Needless to say most of the players were mad, very mad. Mad enough to petition BioWare to change the ending of Mass Effect 3. Mad enough to fund raise $80,000 in two weeks to pay for the ending to be rewritten and changed. Starting to see a pattern? But that’s not the end of this snafu because BioWare caved to fan pressure. In June 2012, three months after the game’s March release, BioWare released an update of free DLC known as the Extended Cut that expanded upon the three endings players could choose from. It didn’t change many opinions about the endings and it definitely didn’t make anyone happier but it did mark a sea change in consumer-developer relations.
Further Reading: The Rise and Fall of Bioware | Mass Effect at 10.
This kind of thing isn’t really new though Mass Effect 3 is the first and best example of this new kind of extremity we’re seeing at the moment. These discussions have happened before. They happened in living rooms and fan clubs and conventions with the likes of Star Trek and Star Wars. They went online with the X-Files and the Star Wars prequels. After The Dark Knight missed out on an Oscar nomination for Best Picture in 2008 the Academy literally changed and expanded the category due to backlash. So it’s not new but it is becoming more and more extreme. We see it in review bombing. We can see it in the attempt to get The Last Jedi and now Game of Thrones remade. We even see it in the harassment of people like Rian Johnson, Leslie Jones, Daisy Ridley and Brie Larson online.

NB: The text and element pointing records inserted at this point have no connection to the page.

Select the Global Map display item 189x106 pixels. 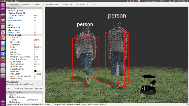point(14,28)
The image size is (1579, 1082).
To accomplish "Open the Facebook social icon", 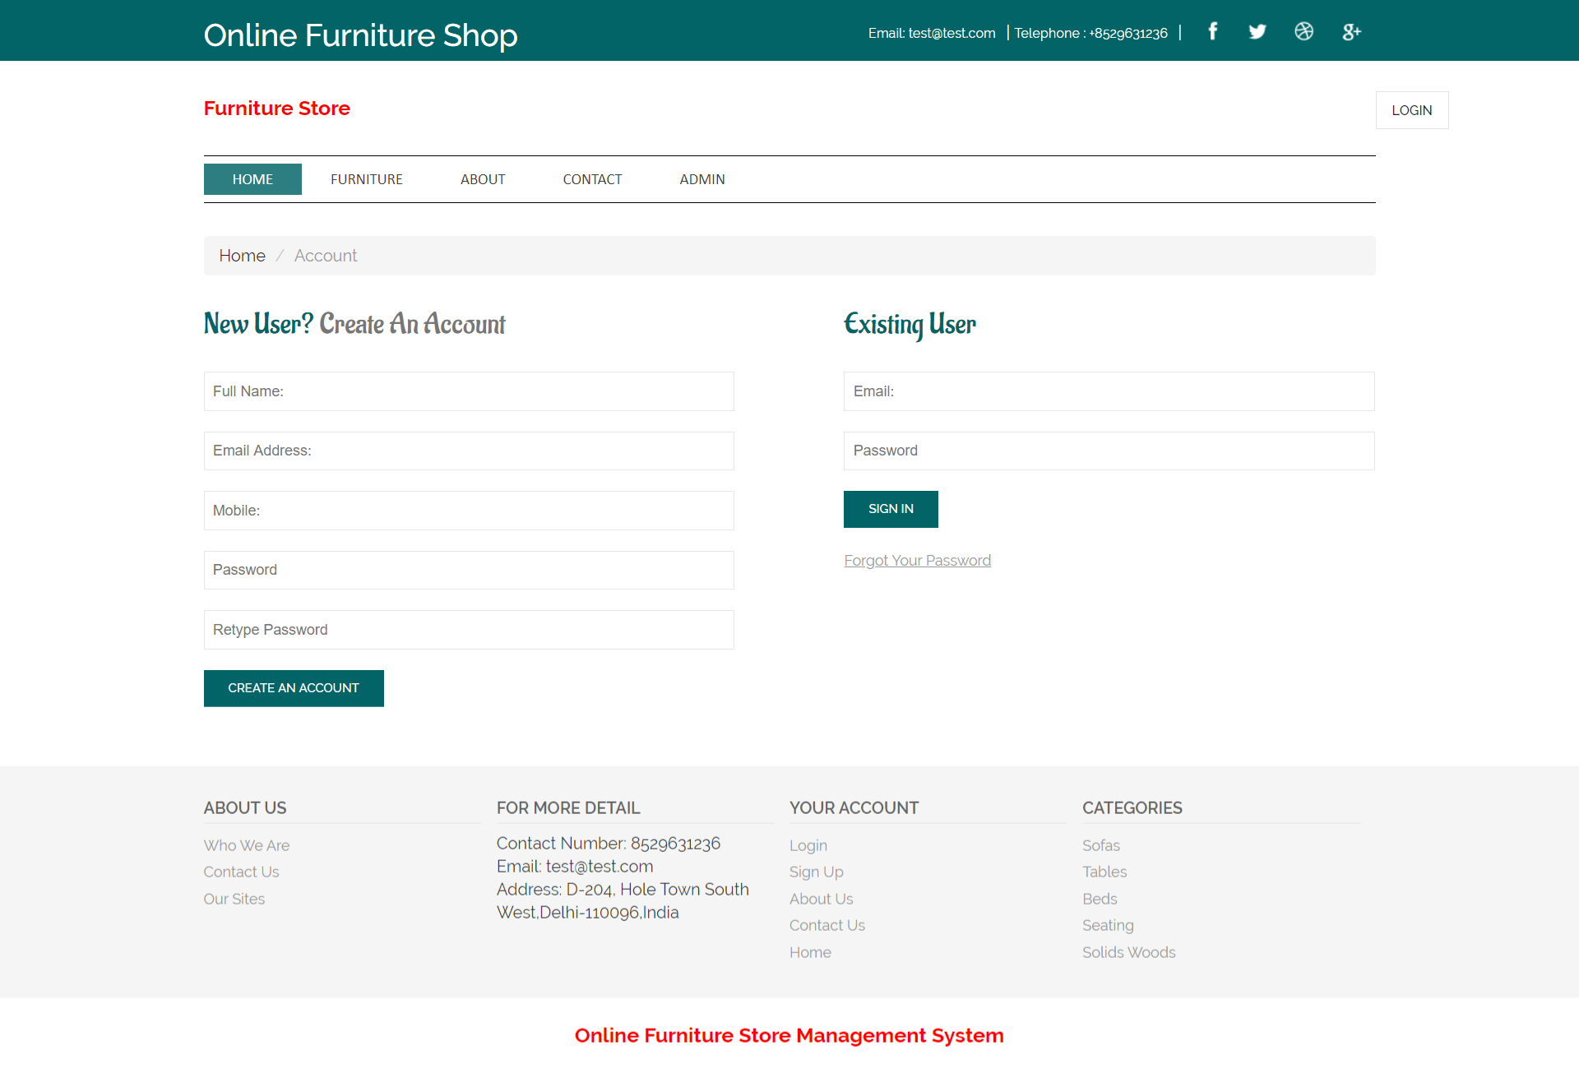I will pyautogui.click(x=1212, y=32).
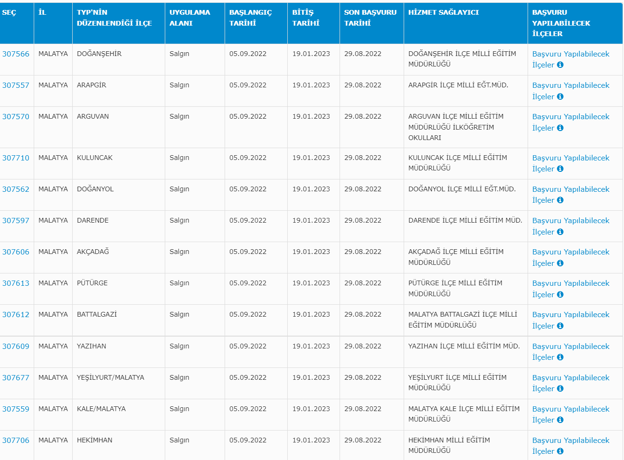This screenshot has width=624, height=460.
Task: Open program 307606 for Akçadağ
Action: click(x=16, y=252)
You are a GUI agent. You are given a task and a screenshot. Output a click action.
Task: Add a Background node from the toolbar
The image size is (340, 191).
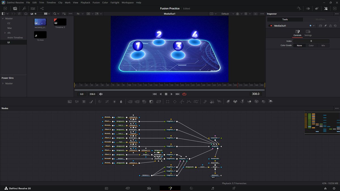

Now I have my problems with The Last Jedi, namely that incredibly slow chase through space and that bizarre trip to the casino. I haven’t watched Game of Thrones since season four but I know everything that’s happened because people seem to care a lot less about spoilers for that than they do about the Avengers. I’m not saying that fans don’t deserve an input into the series’ they love. I am saying that loving something can quickly turn into convincing themselves that they have a claim of ownership over the series.

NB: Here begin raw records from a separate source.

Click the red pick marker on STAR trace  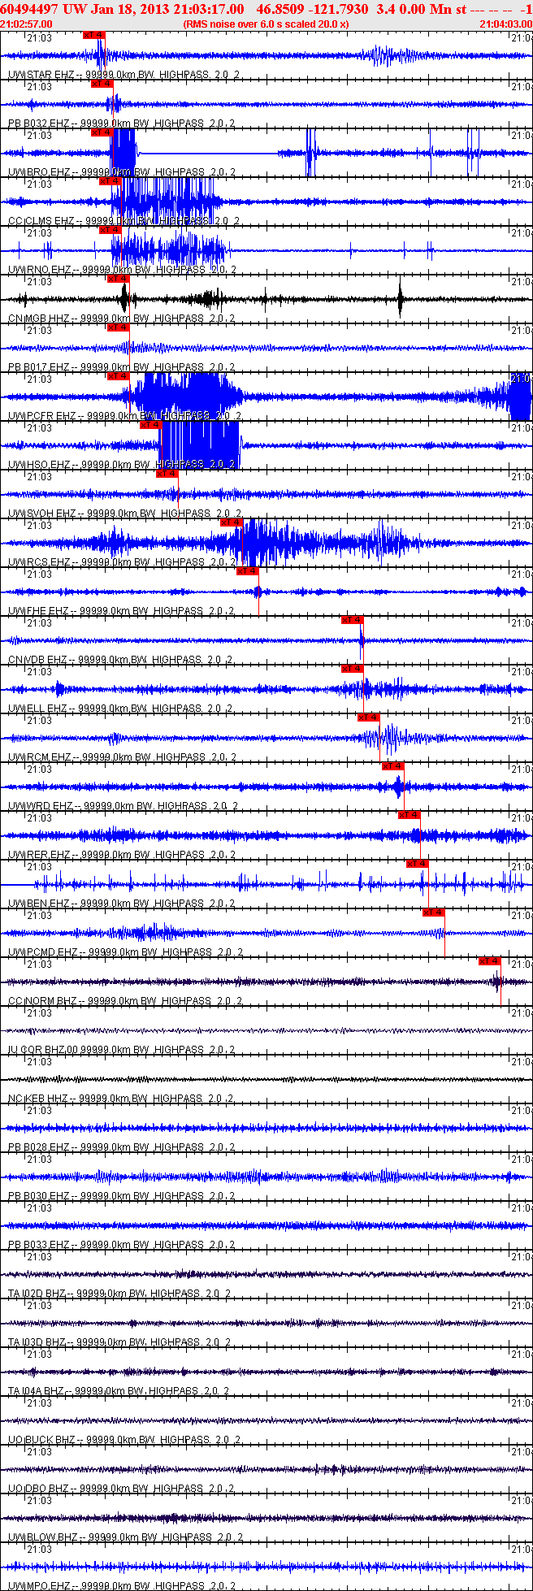pos(94,35)
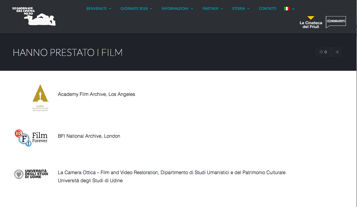Click the heart like icon
Screen dimensions: 357x207
[x=321, y=52]
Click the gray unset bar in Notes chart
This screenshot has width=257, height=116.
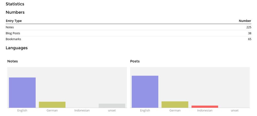pos(112,106)
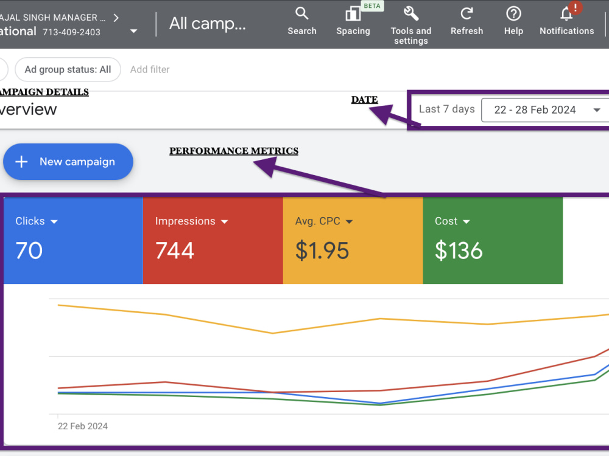Open the Help question mark
The image size is (609, 456).
coord(513,13)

Eventually when the series or game or film does something wrong in their eyes they’ll go from claiming ownership to hating it and demand it be rewritten to serve their desires. That, above all else, should not happen. It invalidates years of hard work and not only that it invalidates the whole idea of storytelling itself.
We’re allowed to be disappointed in the things we love. Mass Effect 3’s ending still leaves a bitter taste in my mouth. I didn’t spend three games putting the moves on Dr Liara T’soni for no real emotional pay off. But I also didn’t donate to a fund raiser or demand that the ending be rewritten. Even at 17 I understood that the creator’s vision needed to be respected no matter how unhappy I was with it.
As the petition to rewrite season 8 of Game of Thrones reaches half a million signatures I think it’s worth considering what the alternatives are rather than the absolutely ludicrous and shockingly short-sighted desire to rewrite it. That’s without mentioning all the legal ramifications that come with it. I understand your frustration but not your methods. Nothing good can come of this in either the short or long term.